Strona główna • Polskie Skoki Narciarskie

Adam Małysz o słowach Jana Ziobry: To paranoja

Jan Ziobro po raz kolejny zabrał głos w sprawie powodów zawieszenia przez niego kariery skoczka narciarskich. Na fanpage'u reprezentanta Polski pojawił się trzeci filmik, w którym 26-latek zwraca się m.in. do dyrektora-koordynatora ds. skoków narciarskich i kombinacji norweskiej w Polskim Związku Narciarskim - Adama Małysza. Ten uciął dyskusję, publikując oświadczenie na jednym z portali społecznościowych.


Jan Ziobro:

- Niektórzy ludzie mówią, iż do kadry B trafiłem po to, gdyż ta potrzebowała klasowego zawodnika, który pociągnie ją do przodu. Jeżeli potrzebowali klasowego zawodnika, to w Polsce mieli czterech lepszych ode mnie, więc dlaczego to ja powinienem być człowiekiem, pełniącym rolę konia pociągowego grupy B? O nieobecności w kadrze A dowiedziałem się za pośrednictwem mediów. Nikt o tym nie poinformował mnie wcześniej, więc mówienie o tym, że był to plan, jest zwykłym kłamstwem.

- Mam apel do Pana Adama Małysza, który w opinii publicznej bardzo głośno wypowiada się na mój temat. Panie Adamie, Pan jest dyrektorem w Polskim Związku Narciarskim, Pan za coś bierze pieniądze, więc mam prośbę do Pana. Niech to Pan wypowie nazwiska osób, którzy przez ostatnie lata próbowali mi zaszkodzić i zniszczyć moją sportową karierę. Bardziej przystawało by to Panu, bo leży to w Pana gestii, aby rozprawić się z tymi nieuczciwymi ludźmi.

- Panie Adamie, niech Pan nie straszy, jak ostatnio w mediach, że mogę się przeliczyć. Wie Pan bardzo dobrze, że nie powiedziałem jeszcze wszystkiego i jeżeli zacznę mówić, wówczas niektórym ludziom z otoczenia może zrobić się nieprzyjemnie. Prosiłbym głupio nie straszyć i nie mówić w mediach, że wielokrotnie Pan do mnie dzwonił, bo to ja dzwoniłem do Pana. Chciałem rozwiązać tę sytuację tak, jak człowiek z człowiekiem. Powiedział mi Pan wtedy, że nie rozumie Pan tej sytuacji, ale rozumie mnie.

Kliknij, aby zobaczyć pełne oświadczenie Jana Ziobry

Adam Małysz:

- W związku z kolejnym filmikiem i wywołaniem mnie do tablicy przez Jana Ziobro informuję, że nie będę więcej brał udziału w jego błazenadzie i wypowiadał się na jego temat w internecie czy za pośrednictwem mediów. Takie załatwianie sprawy uważam za dziecinadę.
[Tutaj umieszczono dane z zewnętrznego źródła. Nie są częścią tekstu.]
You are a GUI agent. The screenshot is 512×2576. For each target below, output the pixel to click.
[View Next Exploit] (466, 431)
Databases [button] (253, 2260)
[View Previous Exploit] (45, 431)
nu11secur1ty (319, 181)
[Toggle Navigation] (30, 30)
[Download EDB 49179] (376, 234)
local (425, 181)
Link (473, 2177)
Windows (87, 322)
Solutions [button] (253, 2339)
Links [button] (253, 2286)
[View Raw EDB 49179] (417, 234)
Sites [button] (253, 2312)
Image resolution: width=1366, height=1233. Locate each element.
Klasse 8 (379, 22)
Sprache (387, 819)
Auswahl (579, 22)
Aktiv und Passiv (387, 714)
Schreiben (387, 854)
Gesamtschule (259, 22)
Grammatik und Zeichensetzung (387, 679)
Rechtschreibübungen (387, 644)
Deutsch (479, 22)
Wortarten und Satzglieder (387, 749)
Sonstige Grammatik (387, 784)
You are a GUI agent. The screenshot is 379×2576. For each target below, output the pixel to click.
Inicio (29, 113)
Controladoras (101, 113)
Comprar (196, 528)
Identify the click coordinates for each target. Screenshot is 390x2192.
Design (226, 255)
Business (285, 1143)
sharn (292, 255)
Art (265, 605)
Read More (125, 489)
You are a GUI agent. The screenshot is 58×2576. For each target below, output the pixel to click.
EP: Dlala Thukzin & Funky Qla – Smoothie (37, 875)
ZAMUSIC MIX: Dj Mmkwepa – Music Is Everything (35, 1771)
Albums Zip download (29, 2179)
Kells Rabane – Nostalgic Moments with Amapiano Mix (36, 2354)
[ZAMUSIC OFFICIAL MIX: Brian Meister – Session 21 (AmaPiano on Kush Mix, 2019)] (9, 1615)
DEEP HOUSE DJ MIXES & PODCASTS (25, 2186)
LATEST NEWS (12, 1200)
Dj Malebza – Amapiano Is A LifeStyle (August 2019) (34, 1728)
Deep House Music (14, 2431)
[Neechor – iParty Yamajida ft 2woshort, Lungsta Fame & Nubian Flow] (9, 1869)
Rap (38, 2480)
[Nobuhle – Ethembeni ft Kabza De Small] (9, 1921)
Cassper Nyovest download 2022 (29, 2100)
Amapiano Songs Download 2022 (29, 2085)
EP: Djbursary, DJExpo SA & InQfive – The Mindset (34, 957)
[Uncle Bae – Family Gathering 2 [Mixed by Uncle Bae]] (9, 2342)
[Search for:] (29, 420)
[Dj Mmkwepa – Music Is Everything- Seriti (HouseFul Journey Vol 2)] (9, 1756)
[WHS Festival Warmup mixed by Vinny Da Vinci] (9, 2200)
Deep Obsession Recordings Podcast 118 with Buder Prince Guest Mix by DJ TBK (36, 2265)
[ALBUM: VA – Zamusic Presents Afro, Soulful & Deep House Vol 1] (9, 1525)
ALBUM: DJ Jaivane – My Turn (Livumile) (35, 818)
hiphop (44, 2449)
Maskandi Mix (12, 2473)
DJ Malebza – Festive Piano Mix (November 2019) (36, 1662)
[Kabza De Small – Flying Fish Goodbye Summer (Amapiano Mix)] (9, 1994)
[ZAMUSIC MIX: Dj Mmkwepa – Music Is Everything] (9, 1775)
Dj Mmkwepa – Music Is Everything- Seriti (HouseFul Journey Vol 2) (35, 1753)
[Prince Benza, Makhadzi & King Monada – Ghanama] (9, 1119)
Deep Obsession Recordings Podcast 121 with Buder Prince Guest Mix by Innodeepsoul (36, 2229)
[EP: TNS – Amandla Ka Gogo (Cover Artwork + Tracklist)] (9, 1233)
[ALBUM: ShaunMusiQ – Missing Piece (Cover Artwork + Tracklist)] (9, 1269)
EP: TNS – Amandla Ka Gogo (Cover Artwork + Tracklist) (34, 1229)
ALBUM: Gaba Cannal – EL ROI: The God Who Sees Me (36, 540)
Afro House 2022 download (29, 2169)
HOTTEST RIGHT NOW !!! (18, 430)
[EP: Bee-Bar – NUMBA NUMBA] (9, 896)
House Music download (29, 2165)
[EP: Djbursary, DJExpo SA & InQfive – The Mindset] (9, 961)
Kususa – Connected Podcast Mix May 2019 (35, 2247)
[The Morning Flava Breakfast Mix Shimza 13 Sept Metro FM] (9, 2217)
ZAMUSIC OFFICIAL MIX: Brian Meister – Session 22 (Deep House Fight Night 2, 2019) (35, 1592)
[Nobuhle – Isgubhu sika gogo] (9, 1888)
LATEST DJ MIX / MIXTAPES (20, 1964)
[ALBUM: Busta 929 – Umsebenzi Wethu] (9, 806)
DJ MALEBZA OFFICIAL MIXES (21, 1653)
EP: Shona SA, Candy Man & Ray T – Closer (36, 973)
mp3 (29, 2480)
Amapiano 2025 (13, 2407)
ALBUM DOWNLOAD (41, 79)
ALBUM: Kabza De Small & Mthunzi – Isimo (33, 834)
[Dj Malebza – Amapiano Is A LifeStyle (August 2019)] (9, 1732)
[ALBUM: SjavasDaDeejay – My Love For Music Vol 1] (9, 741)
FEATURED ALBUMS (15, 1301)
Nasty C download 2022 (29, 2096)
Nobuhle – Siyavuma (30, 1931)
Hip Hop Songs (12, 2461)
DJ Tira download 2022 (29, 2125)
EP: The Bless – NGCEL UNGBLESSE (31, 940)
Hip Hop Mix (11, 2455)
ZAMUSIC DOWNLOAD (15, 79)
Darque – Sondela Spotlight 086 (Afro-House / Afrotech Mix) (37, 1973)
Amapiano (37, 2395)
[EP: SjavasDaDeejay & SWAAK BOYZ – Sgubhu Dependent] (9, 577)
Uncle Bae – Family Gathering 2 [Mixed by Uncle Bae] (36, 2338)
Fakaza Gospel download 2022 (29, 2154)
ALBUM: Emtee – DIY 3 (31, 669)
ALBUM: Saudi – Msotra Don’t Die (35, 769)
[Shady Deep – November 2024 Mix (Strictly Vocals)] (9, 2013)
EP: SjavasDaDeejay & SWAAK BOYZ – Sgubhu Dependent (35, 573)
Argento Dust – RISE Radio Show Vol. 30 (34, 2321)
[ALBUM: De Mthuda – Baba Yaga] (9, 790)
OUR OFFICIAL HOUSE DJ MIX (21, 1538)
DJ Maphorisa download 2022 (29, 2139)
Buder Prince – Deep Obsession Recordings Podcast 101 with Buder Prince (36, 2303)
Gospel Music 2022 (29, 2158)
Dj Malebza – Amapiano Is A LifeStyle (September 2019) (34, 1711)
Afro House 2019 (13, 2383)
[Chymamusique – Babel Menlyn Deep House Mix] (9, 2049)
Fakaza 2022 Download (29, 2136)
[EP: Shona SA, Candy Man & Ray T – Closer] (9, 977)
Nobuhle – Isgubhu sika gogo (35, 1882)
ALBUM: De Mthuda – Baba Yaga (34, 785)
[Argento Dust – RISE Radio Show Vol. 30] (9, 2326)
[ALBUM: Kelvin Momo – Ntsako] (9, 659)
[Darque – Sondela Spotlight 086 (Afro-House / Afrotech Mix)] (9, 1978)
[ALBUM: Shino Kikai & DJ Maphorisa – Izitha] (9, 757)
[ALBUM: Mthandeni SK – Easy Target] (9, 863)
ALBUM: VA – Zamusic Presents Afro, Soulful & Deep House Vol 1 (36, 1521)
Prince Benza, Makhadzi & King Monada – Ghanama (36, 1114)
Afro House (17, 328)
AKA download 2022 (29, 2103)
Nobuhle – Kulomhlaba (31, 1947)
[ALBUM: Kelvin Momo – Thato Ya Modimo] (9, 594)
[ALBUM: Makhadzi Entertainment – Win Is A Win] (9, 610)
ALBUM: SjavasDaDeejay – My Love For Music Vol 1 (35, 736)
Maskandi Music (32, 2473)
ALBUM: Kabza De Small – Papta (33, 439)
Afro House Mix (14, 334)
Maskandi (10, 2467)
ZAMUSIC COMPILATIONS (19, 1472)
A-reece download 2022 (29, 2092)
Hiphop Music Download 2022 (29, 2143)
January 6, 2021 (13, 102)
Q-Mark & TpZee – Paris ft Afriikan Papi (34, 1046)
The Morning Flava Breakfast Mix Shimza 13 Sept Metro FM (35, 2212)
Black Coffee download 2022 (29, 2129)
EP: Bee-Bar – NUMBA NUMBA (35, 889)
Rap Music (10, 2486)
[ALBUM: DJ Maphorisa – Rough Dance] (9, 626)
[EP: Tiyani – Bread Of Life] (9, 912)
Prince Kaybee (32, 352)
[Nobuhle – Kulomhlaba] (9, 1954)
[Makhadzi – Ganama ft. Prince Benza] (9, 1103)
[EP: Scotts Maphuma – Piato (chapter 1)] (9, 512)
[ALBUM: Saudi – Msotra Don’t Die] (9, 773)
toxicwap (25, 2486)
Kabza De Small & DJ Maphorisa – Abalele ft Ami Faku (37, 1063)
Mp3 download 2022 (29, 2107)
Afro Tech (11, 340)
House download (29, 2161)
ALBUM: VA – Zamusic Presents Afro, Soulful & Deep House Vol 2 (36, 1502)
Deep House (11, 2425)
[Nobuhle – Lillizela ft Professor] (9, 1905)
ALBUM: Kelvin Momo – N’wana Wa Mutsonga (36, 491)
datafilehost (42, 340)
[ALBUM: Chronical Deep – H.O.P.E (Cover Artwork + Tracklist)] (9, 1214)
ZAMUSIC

- Jeśli Jan chce ten swój serial emitować, proszę bardzo. Niech puszcza kolejne odcinki. Ale uważam, że to paranoja. Zamiast odstawiać cyrk, niech raz powie wprost, kto go dyskryminuje oraz poniża i utnie te spekulacje. Jeśli nie chce zrobić tego publicznie, niech opowie wszystko komuś, komu ufa, by prawda wyszła na jaw i można było zrobić z tym porządek.